3)      NHS Digital collect information for NHSE/I on people with learning disabilities and autistic people in specialist and mainstream mental health inpatient units. As yet, I have seen no public data on COVID-19 infections or deaths amongst anyone at all in mental health inpatient services in England. The data are collected continuously and reported on for people with learning disabilities and autistic people monthly:
a.  Commissioners are regularly reporting all sorts of information (including the number of deaths) for the Assuring Transformation dataset. Weekly reports of the total number of people dying in these specialist units can be produced NOW – the proforma that commissioners complete could also be amended to ask for more detail on deaths. At the moment we are hearing about people dying in inpatient units from the local press, rather from the national organisation allegedly responsible for people in these places.
b.  NHS Digital uses the MHSDS (data provided by service providers on all mental health inpatient units) to extract information on people with learning disabilities and autistic people in both specialist and mainstream mental health inpatient units. Could this dataset be used to provide some timely information on the deaths of autistic people and people with learning disabilities in mainstream mental health inpatient units as well as specialist units?


What the CQC can do NOW
The CQC started a little late, but in the notifications of deaths that are required to be sent to them (both in relation to registered social care services, and separately in relation to be detained under the Mental Health Act) they now require information on suspected COVID-19 deaths as well as causes of death recorded on death certificates.
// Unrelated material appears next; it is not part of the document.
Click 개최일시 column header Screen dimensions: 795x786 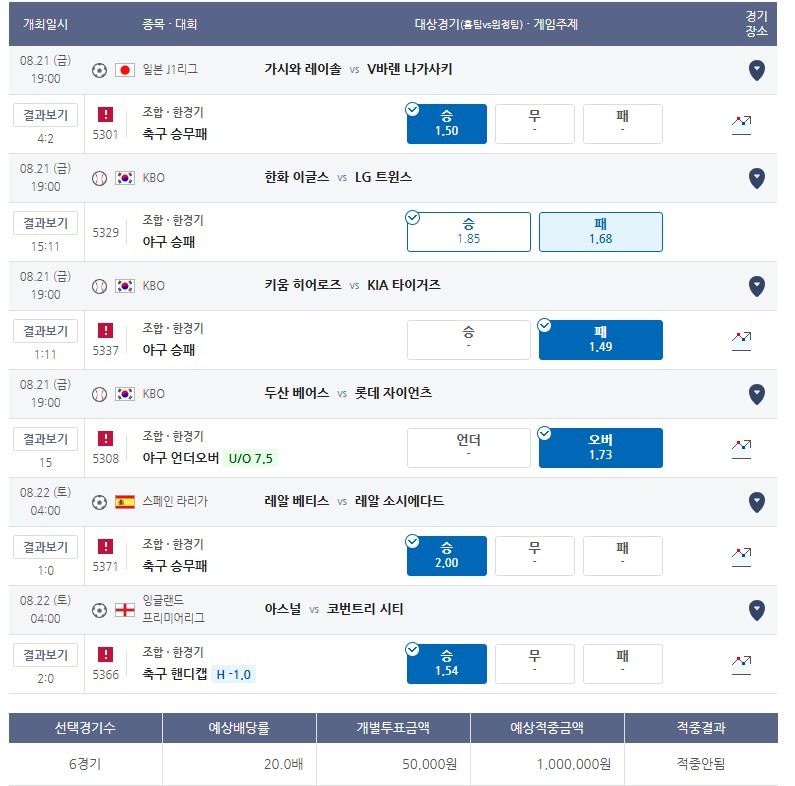(45, 24)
This information is now being collated and analysed nationally, with data on care homes used in the national COVID death public reporting and weekly data on the number of people dying in care homes, and through a separate reporting route on the number of care homes with a COVID-19 outbreak. Given the information that CQC already have and publish monthly in their care home directory, it is technically straightforward for CQC to quickly analyse and publish weekly information on:
  1.  COVID-19 and all-cause deaths notified to them, broken down by:
    • Primary care need of the people using the service within which the death took place
    • Age band
    • Type of registered social care service (including care home with nursing, care home, domiciliary care)
    • Location/local authority area (for some types of service), which could also be used for area deprivation indicators
    • CQC ratings (both overall and specific)
    • Number of places (for care homes with nursing and care homes)
    • Organisation running the service
For speed, an analysis of COVID-19 and all-cause deaths of people using social care services supporting people with a primary care need of learning disabilities or autism, broken down by type of social care service and broad age band, could be done first.
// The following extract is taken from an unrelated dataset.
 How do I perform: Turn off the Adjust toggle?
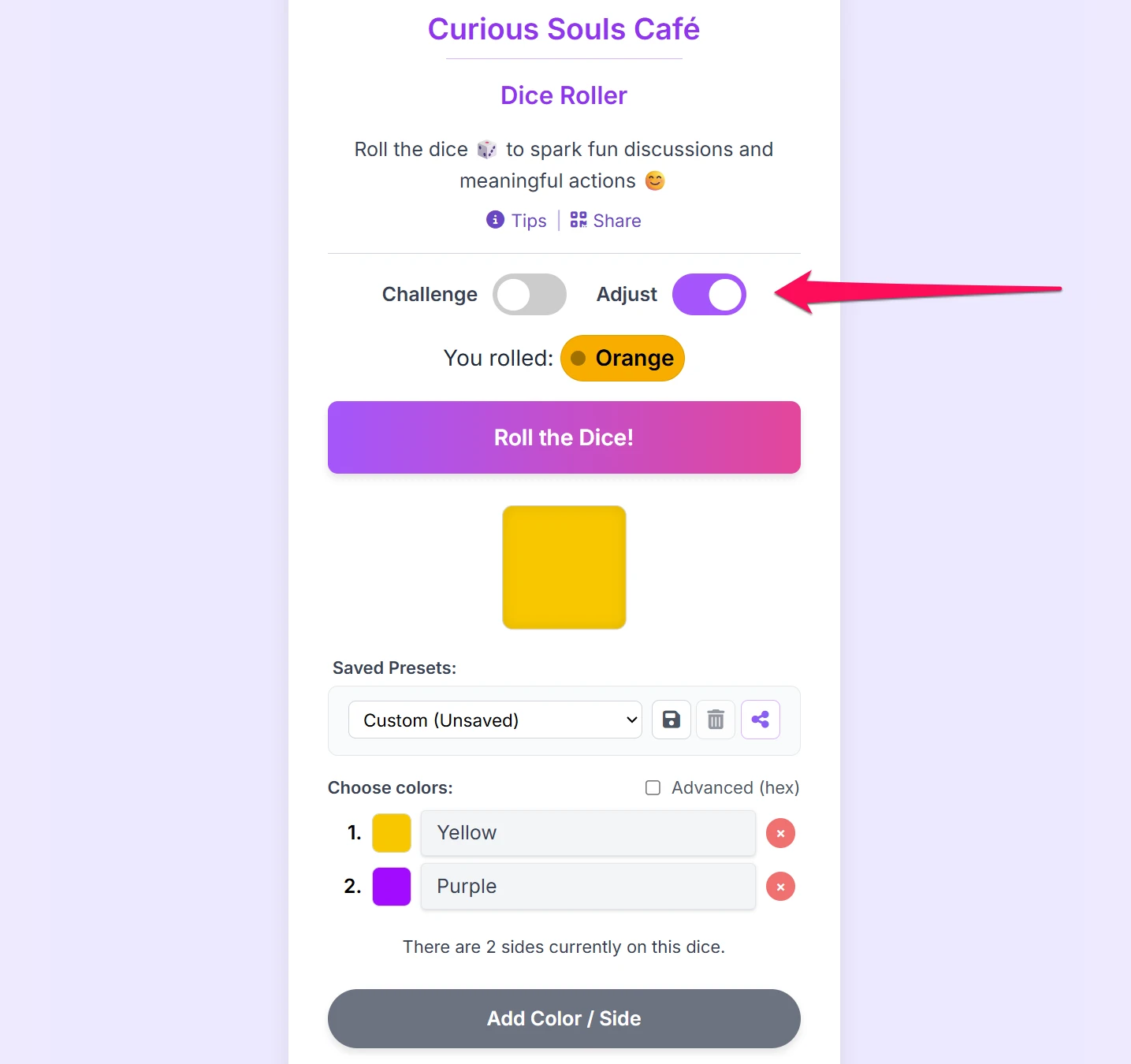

     2.  COVID-19 and all-cause deaths notified to them of people detained under the Mental Health Act. This could be done quickly, followed by analyses broken down by ward type according to CQC inspection regimes.

All of the above analyses either have been done secretly, or could be done (and published) straightforwardly.
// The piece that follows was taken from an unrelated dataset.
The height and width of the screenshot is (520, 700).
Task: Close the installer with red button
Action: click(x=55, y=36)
As I said at the start, I really have tried to be constructive and measured since the start of the COVID-19 pandemic about the lack of information concerning COVID-19 and all-cause deaths of people with learning disabilities and autistic people. All sorts of people and organisations have been scrambling to get sensible information collected and analysed, at unparalleled speed, in very difficult circumstances. 

But this level of wilful obstruction in making basic information available about these groups of people, while ever-more detailed and nuanced information is available on so many other aspects of COVID-19 infections and deaths, really makes me think NHSE/I are trying to hide something. As John Dean, White House Counsel turned whistleblower, said to President Nixon during Watergate "It's not the crime; it's the cover-up that can get you in real trouble."